Chrysler Binası, 1930 yılında Amerika’nın New York kentinde inşa edilmiştir. Mimar William Van Allen tarafından tasarlanmış yapı, Art Deco mimarisinin en önde gelen örnekleri arasında gösterilmektedir. 1931’de Empire State binasının inşa edilmesine kadar dünyanın en uzun yapısı olan bu gökdelen, 319 metre uzunluğu ile hala dünyanın en uzun çelik destekli tuğla binası olma özelliğini taşımaktadır.

Binanın Tarihçesi ve Yapım Aşaması

1920’li yılların sonuna doğru özellikle New York’ta mimarlar kentin en yüksek yapısını inşa etmek için kıyasıya bir yarış halindeydi. Bu dönemde William J. Reynolds, Crysler Binası’nın bugün bulunduğu yeri satın alarak inşası için mimar William Van Allen ile anlaştı. Kısa bir süre sonra ise The Chrysler şirketi binanın projesini Reynolds’tan satın aldı. The Chrysler şirketi, satın alınan projenin tasarımına William Van Allen’ın devam etmesine karar verdi. Mimarın ilk projesinde bulunan bazı tasarımsal ögeler maliyet nedeniyle kabul edilmemiş ve revize ettirilmiş olsa da proje geniş çaplı bir değişikliğe uğramadı.

19 Eylül 1928 yılında inşasına başlanan Chrysler Binası’nın yapımında toplamda 400.000 perçin cıvatası ve yük taşımayan duvarların örülmesi de için 3.826.000 tuğla kullanıldı. O dönem dünyanın en yüksek binasını inşa etmek için oldukça çekişmeli bir rekabet olduğundan binanın inşası oldukça hızlı bir şekilde ilerledi. Öyle ki hız kazanmak adına yüklenici firmalar, müteahhitler, mühendisler, mimarlar ve inşaat ile ilgili kalemlerdeki uzmanların bir araya geldiği bir inşaat takımı oluşturuldu. Bu sayede inşa süresince bina, haftada ortalama 4 kat yükseliyordu.
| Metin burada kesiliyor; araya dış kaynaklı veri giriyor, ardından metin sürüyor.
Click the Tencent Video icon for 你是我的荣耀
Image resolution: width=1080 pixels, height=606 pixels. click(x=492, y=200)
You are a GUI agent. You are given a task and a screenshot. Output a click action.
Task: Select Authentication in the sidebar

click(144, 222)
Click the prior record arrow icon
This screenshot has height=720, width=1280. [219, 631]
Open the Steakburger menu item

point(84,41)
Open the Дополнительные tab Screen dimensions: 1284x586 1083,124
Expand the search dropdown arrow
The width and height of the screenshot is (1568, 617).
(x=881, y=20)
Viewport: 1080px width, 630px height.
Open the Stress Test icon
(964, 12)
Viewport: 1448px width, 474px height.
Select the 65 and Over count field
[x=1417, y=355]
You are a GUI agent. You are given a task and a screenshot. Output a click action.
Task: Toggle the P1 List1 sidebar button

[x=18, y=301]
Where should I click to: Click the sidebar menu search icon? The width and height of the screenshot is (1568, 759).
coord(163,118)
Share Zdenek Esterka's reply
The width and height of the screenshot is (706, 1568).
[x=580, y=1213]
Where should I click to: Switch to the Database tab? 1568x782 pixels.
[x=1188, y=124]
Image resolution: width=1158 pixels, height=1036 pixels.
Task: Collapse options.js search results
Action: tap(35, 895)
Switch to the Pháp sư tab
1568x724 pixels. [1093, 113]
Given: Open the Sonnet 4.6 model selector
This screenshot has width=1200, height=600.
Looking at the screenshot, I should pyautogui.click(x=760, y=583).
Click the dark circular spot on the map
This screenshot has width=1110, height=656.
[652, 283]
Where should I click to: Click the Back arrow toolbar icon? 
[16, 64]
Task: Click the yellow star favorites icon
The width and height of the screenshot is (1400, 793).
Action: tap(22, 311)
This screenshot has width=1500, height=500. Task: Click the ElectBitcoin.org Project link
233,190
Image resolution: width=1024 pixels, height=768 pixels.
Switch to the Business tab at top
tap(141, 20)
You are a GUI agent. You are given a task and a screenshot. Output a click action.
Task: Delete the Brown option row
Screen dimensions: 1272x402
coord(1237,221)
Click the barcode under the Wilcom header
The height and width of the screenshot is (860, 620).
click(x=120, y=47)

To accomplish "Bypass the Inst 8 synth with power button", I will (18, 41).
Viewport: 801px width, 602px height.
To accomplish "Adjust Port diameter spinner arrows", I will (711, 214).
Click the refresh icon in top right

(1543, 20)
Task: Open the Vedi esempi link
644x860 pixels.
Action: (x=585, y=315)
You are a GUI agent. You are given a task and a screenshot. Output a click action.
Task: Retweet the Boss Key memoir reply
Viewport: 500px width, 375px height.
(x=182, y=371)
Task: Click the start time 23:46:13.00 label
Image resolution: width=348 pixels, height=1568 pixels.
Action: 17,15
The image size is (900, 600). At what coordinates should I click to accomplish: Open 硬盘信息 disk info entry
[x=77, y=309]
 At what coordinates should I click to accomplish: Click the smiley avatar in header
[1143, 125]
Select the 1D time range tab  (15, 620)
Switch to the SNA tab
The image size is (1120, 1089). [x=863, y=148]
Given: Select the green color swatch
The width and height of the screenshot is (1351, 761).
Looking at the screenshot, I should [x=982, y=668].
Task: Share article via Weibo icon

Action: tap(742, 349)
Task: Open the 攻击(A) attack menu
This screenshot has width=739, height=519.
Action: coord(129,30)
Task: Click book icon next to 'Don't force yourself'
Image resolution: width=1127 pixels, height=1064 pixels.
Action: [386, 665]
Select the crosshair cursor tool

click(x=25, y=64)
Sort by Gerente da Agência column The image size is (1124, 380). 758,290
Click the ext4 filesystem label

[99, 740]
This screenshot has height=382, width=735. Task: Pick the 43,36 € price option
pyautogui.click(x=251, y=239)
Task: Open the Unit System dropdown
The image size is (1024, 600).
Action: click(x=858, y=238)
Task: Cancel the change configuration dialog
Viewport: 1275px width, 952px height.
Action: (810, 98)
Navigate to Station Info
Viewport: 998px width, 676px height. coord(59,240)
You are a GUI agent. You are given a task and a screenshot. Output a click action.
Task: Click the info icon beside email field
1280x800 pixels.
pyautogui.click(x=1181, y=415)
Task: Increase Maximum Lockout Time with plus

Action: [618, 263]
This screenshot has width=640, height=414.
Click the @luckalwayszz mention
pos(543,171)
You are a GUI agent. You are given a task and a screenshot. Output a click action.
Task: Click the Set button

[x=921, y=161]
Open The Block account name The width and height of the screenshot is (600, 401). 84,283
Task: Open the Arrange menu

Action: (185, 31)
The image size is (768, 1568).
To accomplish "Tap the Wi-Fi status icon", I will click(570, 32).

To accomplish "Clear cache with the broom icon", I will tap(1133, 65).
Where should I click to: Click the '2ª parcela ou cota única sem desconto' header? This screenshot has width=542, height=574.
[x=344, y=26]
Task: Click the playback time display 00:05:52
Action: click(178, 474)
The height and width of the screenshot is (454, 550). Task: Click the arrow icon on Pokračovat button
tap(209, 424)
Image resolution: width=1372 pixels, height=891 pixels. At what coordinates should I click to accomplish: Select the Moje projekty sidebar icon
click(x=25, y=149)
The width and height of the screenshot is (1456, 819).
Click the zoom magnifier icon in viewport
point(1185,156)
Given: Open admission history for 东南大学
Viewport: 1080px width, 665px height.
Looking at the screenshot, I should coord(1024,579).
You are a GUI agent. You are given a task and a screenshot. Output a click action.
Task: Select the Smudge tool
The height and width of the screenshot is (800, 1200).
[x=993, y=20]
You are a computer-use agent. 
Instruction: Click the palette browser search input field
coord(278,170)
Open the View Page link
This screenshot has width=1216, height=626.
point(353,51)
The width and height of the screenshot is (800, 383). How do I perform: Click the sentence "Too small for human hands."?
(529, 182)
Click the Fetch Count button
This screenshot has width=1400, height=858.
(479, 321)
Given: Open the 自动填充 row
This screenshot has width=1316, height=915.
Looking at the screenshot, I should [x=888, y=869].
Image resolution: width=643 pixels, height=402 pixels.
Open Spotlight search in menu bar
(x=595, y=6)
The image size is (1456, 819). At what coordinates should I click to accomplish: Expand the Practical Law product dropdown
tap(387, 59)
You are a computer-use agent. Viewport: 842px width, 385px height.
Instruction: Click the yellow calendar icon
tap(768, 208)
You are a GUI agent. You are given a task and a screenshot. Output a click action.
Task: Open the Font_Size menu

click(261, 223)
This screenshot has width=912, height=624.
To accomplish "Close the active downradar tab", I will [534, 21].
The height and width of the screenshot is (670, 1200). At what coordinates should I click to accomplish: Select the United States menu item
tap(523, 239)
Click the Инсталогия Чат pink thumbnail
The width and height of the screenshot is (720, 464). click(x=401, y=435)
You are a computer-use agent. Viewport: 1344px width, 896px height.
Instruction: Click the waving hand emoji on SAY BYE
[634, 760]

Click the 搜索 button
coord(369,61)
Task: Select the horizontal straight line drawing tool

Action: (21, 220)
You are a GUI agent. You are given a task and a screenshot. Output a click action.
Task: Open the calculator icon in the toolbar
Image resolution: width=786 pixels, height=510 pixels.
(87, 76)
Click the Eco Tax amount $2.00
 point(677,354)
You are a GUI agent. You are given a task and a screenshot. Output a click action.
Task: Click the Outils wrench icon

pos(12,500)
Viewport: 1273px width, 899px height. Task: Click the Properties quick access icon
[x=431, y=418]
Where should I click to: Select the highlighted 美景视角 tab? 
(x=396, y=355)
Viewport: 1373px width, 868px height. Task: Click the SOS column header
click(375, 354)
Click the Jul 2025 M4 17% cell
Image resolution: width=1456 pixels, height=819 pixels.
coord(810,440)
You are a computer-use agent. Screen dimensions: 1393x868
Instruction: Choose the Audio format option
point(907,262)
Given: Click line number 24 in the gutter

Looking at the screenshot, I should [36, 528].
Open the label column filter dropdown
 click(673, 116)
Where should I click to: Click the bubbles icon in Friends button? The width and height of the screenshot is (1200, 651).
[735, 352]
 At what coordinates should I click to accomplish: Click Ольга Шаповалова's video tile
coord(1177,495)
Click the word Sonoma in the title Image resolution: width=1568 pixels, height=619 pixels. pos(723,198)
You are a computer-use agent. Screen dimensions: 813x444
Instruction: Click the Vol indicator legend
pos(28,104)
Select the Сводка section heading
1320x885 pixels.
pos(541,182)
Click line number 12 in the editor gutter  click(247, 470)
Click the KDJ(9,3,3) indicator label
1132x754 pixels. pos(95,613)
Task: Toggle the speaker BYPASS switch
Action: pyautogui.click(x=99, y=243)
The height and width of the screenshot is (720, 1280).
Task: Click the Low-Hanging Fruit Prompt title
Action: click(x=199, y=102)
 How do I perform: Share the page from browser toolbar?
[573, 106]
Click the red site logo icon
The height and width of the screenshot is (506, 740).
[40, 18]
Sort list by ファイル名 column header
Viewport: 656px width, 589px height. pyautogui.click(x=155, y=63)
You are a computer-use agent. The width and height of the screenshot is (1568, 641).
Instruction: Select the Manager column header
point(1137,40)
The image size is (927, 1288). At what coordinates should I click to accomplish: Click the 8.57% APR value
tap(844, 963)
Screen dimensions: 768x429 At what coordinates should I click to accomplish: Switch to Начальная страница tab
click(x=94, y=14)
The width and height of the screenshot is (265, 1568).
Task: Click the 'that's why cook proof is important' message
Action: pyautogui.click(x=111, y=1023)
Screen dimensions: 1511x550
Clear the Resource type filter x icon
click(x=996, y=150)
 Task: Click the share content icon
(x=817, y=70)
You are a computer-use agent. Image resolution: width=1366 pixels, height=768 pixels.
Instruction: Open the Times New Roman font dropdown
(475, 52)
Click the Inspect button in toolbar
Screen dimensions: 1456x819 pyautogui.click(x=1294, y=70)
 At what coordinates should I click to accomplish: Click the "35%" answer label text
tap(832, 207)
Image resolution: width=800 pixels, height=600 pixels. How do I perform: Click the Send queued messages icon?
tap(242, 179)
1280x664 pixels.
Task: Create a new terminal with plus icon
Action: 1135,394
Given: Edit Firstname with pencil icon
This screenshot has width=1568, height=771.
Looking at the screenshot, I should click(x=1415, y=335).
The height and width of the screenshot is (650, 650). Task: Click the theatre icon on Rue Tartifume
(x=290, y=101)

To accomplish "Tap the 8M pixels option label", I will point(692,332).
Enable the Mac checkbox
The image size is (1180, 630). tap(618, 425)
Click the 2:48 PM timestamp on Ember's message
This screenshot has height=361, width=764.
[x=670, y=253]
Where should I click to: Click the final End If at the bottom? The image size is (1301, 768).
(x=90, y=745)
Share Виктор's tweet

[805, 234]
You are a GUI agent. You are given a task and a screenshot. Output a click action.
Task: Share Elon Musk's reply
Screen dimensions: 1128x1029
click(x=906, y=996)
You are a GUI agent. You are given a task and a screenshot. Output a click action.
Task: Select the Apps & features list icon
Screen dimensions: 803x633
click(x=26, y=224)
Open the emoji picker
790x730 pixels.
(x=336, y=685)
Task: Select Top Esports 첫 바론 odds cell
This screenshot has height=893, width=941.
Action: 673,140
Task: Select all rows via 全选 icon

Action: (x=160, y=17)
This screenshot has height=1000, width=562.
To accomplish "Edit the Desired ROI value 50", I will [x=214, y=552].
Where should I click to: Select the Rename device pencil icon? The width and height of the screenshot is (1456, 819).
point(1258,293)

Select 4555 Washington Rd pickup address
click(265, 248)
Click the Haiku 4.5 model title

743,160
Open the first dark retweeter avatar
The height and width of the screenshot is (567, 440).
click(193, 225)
O dönemde mimarlar arasındaki en yüksek binayı yapma rekabeti, Chrysler Binası için de oldukça farklı bir durum oluşturdu. Chrysler Binası’nın mimarı olan Allen’in eski ortağı H. Craig Severance, dünyanın en yüksek binası olacağını iddia ettiği ve planları sır gibi saklanan Manhattan Bankası projesi üzerinde çalışıyordu. 1929 yılında Van Allen, Severance’ın binasının üzerine eklediği bayrak direği sayesinde, kendi binasından yaklaşık yarım metre daha yüksek olacağını öğrendi. Bunun üzerine Kasım 1929’da Van Allen, Chrysler Binası’nın mimari planına 55 metre yüksekliğinde bir sivrik ekledi. Planlar dışarıya sızdırılmadı ve sivrik, bina içinde parça parça inşa edilip sadece 90 dakika içinde binanın çatısına eklendi. Sivriğin eklenmesiyle, Chrysler Binası yaklaşık 320 metreye ulaşarak o zaman en yüksek binalarından yaklaşık 312 metre yüksekliğindeki Eiffel Kulesi’ni de geride bıraktı. İnşa edildiği an itibari ile de döneminin en yüksek binası olma unvanını kazanmış oldu.

Tasarım ve Mimarisi

Art Deco mimarisinin en önemli örneklerinden olan Chrysler Binası’nın tasarımında en dikkat çeken kısım teraslı taç bölümüdür. Kemerlerden oluşan taç tasarımı, paslanmaz çelik kaplamadır ve yivli bir şekilde oyularak pek çok üçgen tonozlu pencere ile perçinlenmiştir. Tasarımda değinilmesi gereken bir diğer husus ise daha önce hiç denenmemiş bir metot uygulanarak, dış cephe süslemeleri için zamanın Chrysler marka otomobillerinde bulunan bazı dekoratif ögeler kullanılmasıdır.61. katın köşelerindeki kartallar 1929 yılnda üretilmiş Chrysler marka arabanın motor kapağından esinlenerek tasarlanmıştır. 31. kattaki köşe süslemeleri ise 1929 yılında üretilmiş olan Chrysler radyatör kapaklarının kopyasıdır. Yapının cephelerinde toplam 3862 pencere yer almaktadır.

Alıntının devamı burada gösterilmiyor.